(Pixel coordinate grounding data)
________________________________________
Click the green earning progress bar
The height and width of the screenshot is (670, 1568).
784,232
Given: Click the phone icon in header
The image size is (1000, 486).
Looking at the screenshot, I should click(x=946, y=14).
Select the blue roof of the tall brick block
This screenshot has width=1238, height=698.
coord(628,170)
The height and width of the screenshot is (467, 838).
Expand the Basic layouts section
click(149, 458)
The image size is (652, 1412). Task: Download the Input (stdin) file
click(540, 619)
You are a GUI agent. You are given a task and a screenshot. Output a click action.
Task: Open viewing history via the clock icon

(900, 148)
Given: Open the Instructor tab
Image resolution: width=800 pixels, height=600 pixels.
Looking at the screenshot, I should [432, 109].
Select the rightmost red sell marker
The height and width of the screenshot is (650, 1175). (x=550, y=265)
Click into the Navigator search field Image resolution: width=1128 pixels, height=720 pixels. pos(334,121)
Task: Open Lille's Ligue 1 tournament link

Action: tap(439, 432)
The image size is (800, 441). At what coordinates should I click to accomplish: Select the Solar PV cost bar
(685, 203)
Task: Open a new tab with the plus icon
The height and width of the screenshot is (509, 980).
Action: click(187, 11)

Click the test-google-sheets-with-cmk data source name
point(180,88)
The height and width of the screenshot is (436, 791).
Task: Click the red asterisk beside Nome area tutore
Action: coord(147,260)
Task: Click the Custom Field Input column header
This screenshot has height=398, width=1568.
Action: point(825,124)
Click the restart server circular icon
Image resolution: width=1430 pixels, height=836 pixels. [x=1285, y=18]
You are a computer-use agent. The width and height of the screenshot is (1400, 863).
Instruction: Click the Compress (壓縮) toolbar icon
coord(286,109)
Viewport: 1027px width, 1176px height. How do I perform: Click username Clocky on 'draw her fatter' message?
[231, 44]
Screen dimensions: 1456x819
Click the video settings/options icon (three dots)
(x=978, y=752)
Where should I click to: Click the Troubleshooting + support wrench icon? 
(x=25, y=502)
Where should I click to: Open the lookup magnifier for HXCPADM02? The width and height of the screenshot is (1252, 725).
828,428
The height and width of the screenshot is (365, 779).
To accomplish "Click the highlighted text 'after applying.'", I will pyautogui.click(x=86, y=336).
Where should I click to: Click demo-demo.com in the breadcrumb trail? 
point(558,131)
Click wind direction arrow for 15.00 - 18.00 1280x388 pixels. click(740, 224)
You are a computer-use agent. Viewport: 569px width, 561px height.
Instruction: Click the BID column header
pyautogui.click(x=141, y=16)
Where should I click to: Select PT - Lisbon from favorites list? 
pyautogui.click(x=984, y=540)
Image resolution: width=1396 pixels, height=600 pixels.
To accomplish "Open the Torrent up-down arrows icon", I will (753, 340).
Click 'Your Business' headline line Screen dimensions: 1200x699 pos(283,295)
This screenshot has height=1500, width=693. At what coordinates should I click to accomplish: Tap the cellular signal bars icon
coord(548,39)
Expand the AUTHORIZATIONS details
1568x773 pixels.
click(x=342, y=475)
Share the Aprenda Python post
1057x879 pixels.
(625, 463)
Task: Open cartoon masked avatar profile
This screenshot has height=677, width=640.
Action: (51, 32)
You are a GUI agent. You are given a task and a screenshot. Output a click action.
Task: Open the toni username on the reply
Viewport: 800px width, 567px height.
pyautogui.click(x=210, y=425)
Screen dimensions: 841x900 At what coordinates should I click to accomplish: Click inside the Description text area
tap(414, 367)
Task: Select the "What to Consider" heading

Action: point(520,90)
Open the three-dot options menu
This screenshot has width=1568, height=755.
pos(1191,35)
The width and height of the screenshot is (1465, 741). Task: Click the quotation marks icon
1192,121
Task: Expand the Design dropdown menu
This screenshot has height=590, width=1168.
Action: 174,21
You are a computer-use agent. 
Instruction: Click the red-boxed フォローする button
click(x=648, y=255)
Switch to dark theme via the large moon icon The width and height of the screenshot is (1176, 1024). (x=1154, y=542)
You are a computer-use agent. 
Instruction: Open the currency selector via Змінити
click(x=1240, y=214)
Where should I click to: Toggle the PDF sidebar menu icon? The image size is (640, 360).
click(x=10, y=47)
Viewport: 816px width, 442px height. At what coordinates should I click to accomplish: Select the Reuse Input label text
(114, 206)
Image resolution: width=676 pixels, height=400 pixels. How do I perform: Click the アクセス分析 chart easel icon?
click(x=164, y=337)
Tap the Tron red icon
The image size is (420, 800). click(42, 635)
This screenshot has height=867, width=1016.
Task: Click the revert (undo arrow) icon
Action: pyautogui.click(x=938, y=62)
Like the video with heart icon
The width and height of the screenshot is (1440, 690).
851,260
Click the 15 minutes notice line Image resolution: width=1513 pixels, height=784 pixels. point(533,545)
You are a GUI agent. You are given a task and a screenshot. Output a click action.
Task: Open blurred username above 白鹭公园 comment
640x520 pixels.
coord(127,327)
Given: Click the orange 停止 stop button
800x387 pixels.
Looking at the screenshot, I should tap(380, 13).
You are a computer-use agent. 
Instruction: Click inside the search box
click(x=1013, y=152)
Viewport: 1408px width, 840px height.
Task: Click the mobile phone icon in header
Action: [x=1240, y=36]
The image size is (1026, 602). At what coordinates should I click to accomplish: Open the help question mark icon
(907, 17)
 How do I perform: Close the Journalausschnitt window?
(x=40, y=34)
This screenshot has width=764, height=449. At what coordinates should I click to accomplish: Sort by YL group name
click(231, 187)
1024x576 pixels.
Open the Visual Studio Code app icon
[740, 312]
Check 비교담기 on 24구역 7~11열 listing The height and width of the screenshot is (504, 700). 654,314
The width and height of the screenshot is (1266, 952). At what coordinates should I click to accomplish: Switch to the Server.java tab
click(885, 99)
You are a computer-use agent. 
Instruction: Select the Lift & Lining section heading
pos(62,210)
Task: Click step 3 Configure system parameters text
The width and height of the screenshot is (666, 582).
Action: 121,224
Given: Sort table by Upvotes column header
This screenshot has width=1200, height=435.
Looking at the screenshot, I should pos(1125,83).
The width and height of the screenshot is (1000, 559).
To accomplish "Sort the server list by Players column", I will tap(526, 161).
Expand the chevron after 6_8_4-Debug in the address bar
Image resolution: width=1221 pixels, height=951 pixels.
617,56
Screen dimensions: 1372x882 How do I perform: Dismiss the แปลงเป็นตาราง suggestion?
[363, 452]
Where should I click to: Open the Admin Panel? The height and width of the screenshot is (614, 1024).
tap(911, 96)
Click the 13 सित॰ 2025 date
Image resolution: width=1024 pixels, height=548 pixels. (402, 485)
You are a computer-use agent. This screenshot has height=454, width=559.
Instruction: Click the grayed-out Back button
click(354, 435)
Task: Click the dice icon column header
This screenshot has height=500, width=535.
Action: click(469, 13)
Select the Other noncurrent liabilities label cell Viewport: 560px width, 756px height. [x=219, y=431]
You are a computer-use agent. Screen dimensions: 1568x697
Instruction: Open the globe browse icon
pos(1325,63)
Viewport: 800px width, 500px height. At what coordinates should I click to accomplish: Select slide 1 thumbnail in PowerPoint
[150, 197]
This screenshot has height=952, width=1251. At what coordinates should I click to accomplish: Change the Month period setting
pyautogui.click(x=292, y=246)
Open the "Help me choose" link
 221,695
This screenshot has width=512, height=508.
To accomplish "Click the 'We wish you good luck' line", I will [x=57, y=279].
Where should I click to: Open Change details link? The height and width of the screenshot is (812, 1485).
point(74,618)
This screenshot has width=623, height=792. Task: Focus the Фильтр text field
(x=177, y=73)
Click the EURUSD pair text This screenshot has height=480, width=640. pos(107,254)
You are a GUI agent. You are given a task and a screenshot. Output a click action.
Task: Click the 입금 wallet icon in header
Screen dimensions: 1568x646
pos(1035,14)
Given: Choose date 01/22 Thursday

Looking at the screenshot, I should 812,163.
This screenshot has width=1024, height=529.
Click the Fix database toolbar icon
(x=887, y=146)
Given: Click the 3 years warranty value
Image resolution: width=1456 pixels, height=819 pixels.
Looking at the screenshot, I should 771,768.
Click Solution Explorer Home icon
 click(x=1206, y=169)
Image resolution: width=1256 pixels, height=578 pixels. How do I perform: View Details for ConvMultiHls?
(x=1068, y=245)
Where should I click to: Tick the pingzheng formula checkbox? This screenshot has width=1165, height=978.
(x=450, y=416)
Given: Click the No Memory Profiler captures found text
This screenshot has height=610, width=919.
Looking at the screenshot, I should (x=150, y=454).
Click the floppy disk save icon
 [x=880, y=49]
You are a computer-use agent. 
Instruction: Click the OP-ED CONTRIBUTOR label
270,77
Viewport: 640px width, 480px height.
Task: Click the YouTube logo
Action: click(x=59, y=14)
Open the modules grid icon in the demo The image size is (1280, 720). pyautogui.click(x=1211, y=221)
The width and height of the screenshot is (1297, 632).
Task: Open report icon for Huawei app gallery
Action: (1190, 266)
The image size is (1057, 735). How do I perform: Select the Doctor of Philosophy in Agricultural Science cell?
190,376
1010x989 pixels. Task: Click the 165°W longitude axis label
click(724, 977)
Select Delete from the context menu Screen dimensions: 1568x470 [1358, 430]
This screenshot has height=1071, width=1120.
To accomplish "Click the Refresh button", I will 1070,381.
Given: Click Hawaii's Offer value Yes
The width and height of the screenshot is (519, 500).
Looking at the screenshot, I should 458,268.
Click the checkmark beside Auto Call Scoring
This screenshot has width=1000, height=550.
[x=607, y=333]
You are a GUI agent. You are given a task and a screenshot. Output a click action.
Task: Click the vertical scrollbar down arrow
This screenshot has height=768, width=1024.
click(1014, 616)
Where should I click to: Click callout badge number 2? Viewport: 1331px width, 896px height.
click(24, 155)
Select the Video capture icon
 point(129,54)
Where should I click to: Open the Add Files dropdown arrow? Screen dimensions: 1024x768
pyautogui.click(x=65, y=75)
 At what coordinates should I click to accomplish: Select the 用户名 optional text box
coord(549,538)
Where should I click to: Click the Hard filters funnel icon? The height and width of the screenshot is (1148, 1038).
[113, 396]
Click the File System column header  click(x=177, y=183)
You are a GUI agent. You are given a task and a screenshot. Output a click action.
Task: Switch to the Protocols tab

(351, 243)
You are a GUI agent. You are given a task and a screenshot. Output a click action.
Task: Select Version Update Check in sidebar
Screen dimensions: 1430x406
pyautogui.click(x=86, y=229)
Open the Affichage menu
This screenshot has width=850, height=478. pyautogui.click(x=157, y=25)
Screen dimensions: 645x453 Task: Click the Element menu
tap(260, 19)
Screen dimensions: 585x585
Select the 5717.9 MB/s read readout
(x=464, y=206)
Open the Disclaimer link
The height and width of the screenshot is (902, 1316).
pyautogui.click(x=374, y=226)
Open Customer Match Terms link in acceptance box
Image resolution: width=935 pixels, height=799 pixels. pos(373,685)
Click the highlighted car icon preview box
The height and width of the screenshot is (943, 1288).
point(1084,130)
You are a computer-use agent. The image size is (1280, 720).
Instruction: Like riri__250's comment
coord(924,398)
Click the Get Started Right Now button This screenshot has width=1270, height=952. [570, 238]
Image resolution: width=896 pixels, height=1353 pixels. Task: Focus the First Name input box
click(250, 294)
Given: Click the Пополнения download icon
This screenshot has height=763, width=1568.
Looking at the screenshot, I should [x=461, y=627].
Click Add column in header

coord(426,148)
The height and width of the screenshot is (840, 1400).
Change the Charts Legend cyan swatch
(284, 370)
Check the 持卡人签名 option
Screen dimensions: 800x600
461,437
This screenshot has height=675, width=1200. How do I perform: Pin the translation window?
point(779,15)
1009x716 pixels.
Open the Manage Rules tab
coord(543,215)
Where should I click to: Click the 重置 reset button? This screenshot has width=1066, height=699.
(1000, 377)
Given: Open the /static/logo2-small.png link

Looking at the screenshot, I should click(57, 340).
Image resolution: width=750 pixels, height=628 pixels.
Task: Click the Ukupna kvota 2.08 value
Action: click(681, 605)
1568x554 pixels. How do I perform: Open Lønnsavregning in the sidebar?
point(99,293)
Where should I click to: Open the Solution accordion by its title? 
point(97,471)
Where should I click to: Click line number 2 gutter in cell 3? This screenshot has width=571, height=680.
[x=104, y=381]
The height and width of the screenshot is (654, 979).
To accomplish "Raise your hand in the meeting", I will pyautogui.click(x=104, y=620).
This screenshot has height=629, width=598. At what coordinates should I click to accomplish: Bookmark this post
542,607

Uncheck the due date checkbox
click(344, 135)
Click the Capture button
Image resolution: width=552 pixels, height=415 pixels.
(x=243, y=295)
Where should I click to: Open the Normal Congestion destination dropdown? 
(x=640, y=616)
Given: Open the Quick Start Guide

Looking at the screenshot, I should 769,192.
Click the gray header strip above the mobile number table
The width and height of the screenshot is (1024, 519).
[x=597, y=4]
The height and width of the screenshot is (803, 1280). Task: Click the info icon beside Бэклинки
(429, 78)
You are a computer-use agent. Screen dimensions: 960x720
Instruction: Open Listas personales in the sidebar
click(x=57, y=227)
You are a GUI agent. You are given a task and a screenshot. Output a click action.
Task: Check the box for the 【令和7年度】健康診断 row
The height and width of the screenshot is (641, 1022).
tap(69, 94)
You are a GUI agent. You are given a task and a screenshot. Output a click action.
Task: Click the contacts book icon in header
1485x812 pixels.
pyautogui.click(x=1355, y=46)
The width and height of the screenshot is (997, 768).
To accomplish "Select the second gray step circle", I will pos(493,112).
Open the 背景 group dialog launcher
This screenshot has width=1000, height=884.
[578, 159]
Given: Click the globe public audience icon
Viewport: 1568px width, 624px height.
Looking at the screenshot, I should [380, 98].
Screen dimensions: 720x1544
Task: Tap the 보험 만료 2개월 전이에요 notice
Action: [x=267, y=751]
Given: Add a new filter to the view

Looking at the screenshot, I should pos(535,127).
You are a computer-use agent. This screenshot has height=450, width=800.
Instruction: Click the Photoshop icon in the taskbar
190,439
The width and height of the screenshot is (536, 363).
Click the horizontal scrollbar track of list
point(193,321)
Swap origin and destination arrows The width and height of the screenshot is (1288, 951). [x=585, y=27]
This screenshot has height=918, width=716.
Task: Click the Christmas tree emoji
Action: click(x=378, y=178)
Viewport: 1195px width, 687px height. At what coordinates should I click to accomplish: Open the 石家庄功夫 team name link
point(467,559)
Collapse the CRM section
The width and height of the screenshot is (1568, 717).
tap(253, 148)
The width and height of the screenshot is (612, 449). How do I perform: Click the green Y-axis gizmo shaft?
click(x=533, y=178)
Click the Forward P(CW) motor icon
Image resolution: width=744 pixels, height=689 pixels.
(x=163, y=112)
________________________________________
TRY IT: Look over the data above and show each line that contains "table".

SOLUTION:
Given: Sort table by Upvotes column header
Click the gray header strip above the mobile number table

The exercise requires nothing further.